- [Task requirements]
Line by line, copy all of the data exactly.
───── Supplied material
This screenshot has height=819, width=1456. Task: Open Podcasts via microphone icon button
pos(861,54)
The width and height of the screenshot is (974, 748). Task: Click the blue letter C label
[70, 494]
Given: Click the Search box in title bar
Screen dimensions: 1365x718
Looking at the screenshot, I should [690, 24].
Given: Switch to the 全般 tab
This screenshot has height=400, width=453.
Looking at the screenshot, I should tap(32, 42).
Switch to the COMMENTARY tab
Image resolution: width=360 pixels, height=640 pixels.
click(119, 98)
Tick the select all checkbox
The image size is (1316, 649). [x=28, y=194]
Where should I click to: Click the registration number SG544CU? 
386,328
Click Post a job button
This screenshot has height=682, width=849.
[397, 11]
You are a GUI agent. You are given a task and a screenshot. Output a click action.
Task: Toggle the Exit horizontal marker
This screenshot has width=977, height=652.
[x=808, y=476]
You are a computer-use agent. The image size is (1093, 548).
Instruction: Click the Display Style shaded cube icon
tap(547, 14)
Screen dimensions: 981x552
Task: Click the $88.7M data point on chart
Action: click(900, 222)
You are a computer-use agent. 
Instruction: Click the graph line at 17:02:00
──────────
- [Solution to the problem]
This screenshot has height=819, width=1456. Task: Open Podcasts via microphone icon button
pos(861,54)
The width and height of the screenshot is (974, 748). Task: Click the blue letter C label
[70, 494]
Given: Click the Search box in title bar
Screen dimensions: 1365x718
Looking at the screenshot, I should [690, 24].
Given: Switch to the 全般 tab
This screenshot has height=400, width=453.
Looking at the screenshot, I should tap(32, 42).
Switch to the COMMENTARY tab
Image resolution: width=360 pixels, height=640 pixels.
click(119, 98)
Tick the select all checkbox
The image size is (1316, 649). [x=28, y=194]
Where should I click to: Click the registration number SG544CU? 
386,328
Click Post a job button
This screenshot has height=682, width=849.
[397, 11]
You are a GUI agent. You are given a task and a screenshot. Output a click action.
Task: Toggle the Exit horizontal marker
This screenshot has width=977, height=652.
[x=808, y=476]
You are a computer-use agent. The image size is (1093, 548).
Instruction: Click the Display Style shaded cube icon
tap(547, 14)
Screen dimensions: 981x552
Task: Click the $88.7M data point on chart
Action: click(900, 222)
You are a computer-use agent. 
Instruction: Click the graph line at 17:02:00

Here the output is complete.